ANDREW LEE is a Vancouver based artist. His installations, sound compositions, music and photography have been exhibited in Vancouver, Malmo and New York. In 2010 he was a part of the exhibition First Nations/Second Nature at the Audain Gallery and in 2011 was asked by artist group Young-Hae Chang Heavy Industries to compose a sound piece that would exhibit formally the characteristics of seeing. In 2012, Lee was invited by the Vancouver Art Gallery to perform new work responding to the monochromatic paintings and photographs of Ian Wallace. Andrew has performed and presented sound works at The Centre for Performance Research in New York (2012), Kunstradio in Vienna (2013), The Vancouver Planetarium (2015), The International Symposium On Electronic Art (2015) and, most recently, a sound installation at Surrey Art Gallery (2015).
—
Saturday, April 30, 2016 | 6pm
A screening of Lav Diaz’s 2013 film, Norte, Hangganan ng Kasaysayan (Norte, End of History)

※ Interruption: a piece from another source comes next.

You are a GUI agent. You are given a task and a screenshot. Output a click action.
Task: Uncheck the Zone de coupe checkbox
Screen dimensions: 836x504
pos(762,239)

at Bestway (21 E Pender St.)
$10 admission
Visionary Filipino filmmaker Lav Diaz’s films centre around life in rural Philippines. Considered a leader his field, Diaz’s films are audience-testing, running between four to nine hours. In an interview, Diaz commented,
“The concept of time was imposed by the West, the Spanish. Go to work at nine, go home at five… Filipinos don’t actually follow that. People think it’s indolent, or lazy. It’s not. This is our culture.” – Diaz.
Patrick Cruz cites this in the title of his 2015 RBC Canadian Painting Prize-winning work, ‘Time Allergy’,
“We were kind of allergic to this idea of modernity and modernization.” – Cruz.

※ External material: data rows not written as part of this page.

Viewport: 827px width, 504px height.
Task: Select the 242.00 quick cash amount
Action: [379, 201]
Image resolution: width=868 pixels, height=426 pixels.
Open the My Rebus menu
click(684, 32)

At a four hour run time, Diaz’s 2013 adaptation of Dostoevsky’s Crime and Punishment, Norte, Hangganan ng Kasaysayan (Norte, End of History), is his shortest film yet.

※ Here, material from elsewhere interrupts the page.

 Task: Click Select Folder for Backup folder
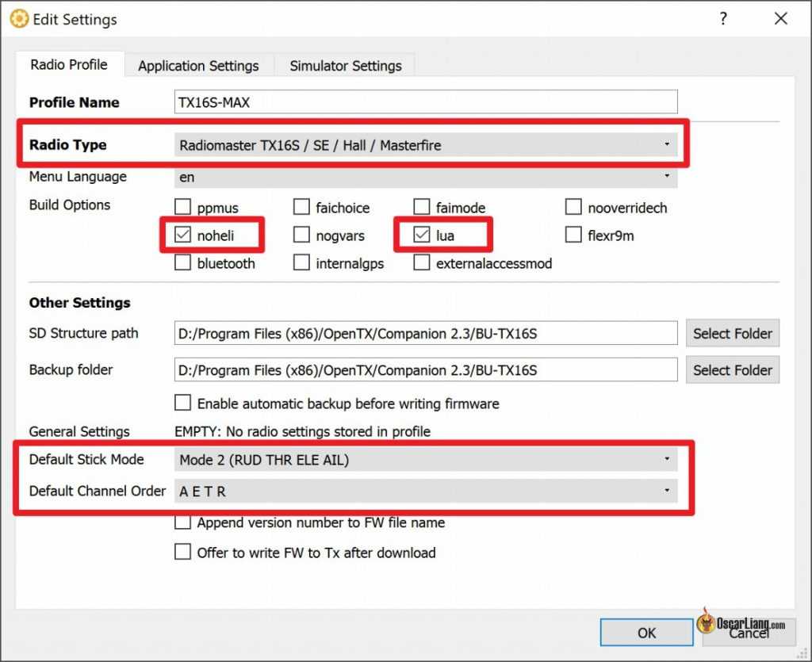[x=732, y=370]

Many thanks to Moira Lang and Elisha Burrows.
—
Saturday, May 7, 2016 | 4pm
Closing Reception and Exhibition Catalogue Launch, Birds of Paradise
at Centre A
Celebrate with us at the closing reception and the launch of Birds of Paradise, an exhibition catalogue for Patrick Cruz’s Bulaklak ng Paraiso (Flower of Paradise).
Organized by Cruz, Birds of Paradise brings together diverse texts and essays from 12 local cultural producers from Vancouver, Canada. Curators, artists, creative writers, anthropolgists, poets and social workers were invited to generate and contribute a text that loosely responds to our ever pervasive cult of globalization. The texts in the book attempt to grasp the complex, mobius and hybridized nature of globalization. The book serves as a space for inquiry and experimentation as well as a catalogue for the exhibition. Birds of Paradise includes contributions from Allison Collins, Nathan Crompton, Dada Brina Docot, Chaya Ocampo Go, Paul de Guzman, Makiko Hara, Jenn Jackson, Steffanie Ling, Heidi Nagtegaal, Jasmine Reimer, Charlie Satterlee and Jacobo Zambrano, and book design by Jake Lim.